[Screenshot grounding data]
-------------------------

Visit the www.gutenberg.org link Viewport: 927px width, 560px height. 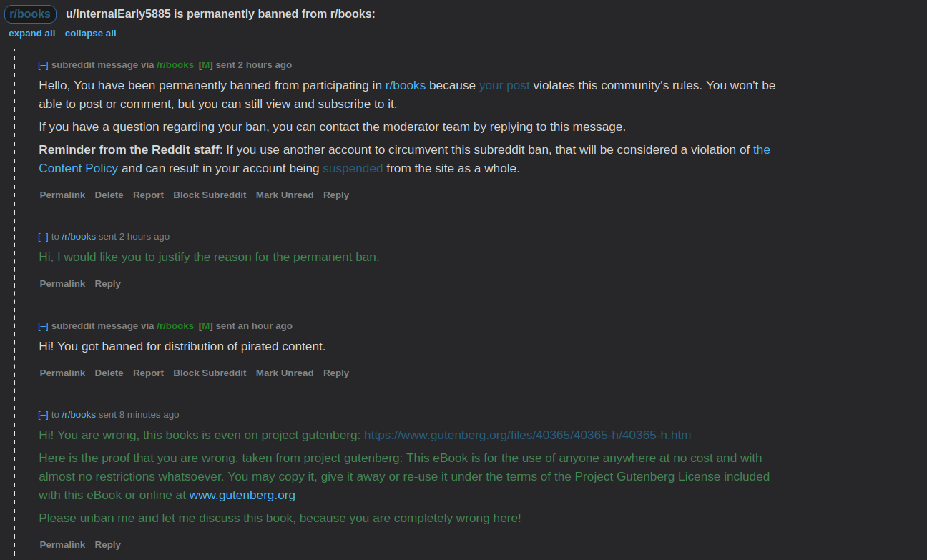click(x=242, y=496)
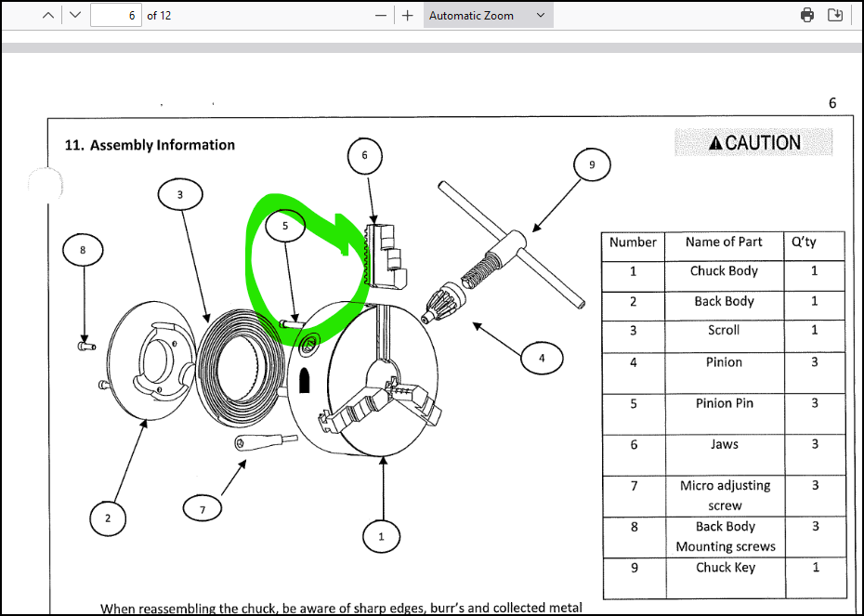Click the 'Micro adjusting screw' table cell

(724, 495)
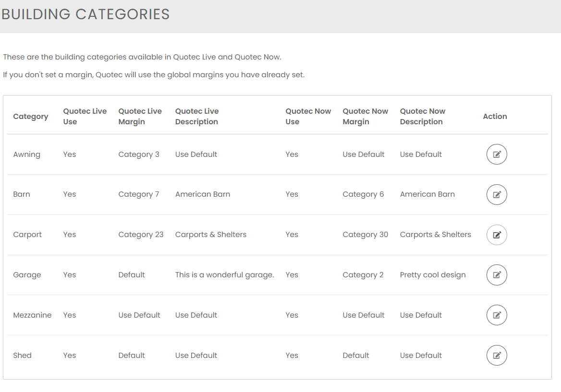Open the edit action for Barn

click(x=497, y=194)
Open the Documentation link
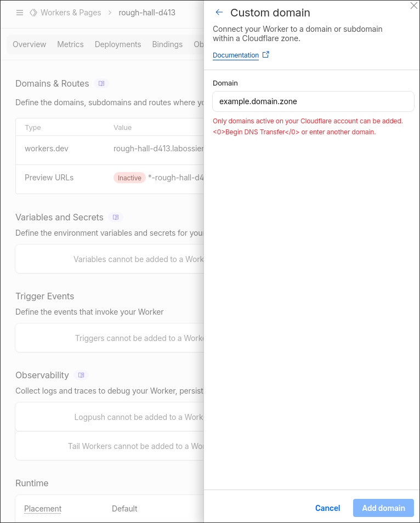This screenshot has width=420, height=523. pyautogui.click(x=236, y=55)
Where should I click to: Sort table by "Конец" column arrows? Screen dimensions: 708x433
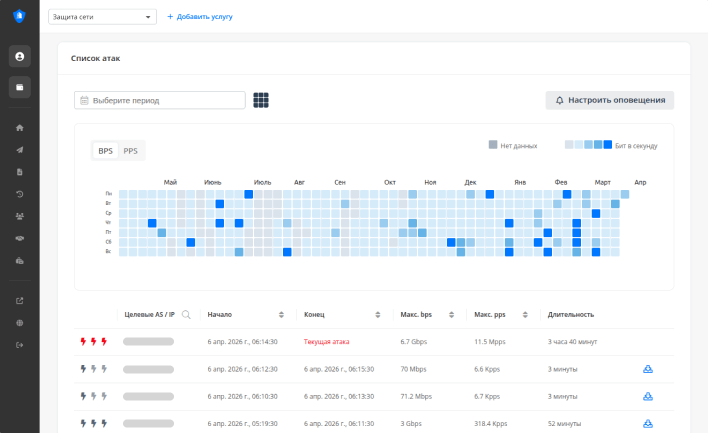[x=378, y=315]
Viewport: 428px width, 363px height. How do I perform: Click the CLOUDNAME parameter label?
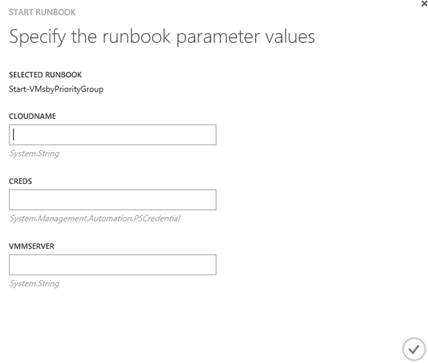pyautogui.click(x=32, y=116)
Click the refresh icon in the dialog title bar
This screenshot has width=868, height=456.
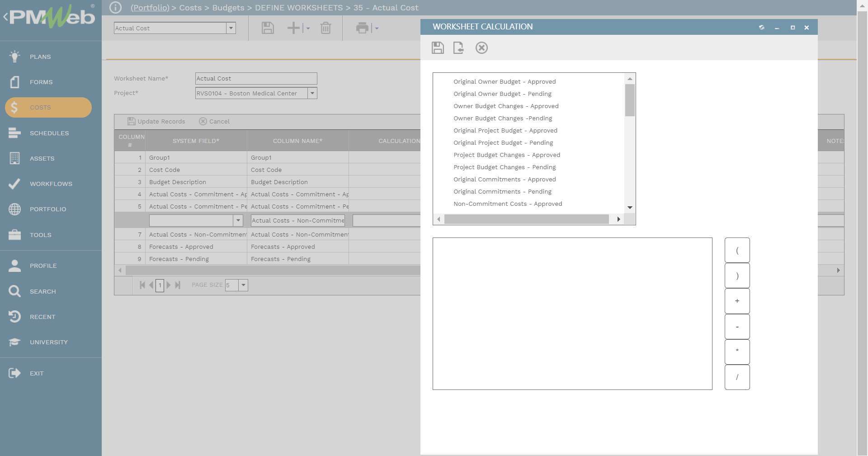761,28
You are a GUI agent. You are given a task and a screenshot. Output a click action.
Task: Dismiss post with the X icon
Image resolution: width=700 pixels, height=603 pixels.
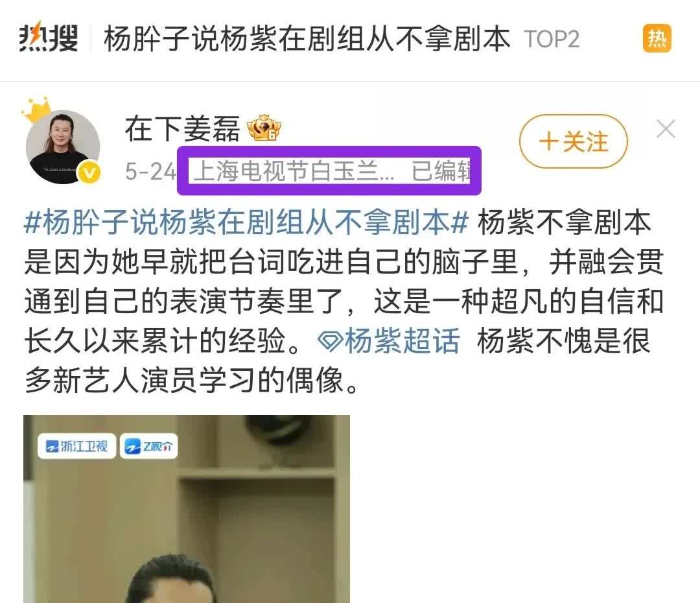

-------------------------

## THE PROBLEM
Scan the entries above and copy each line where "icon" occurs.

## EXERCISE RESPONSE
Click the refresh icon in the dialog title bar
Task: Dismiss post with the X icon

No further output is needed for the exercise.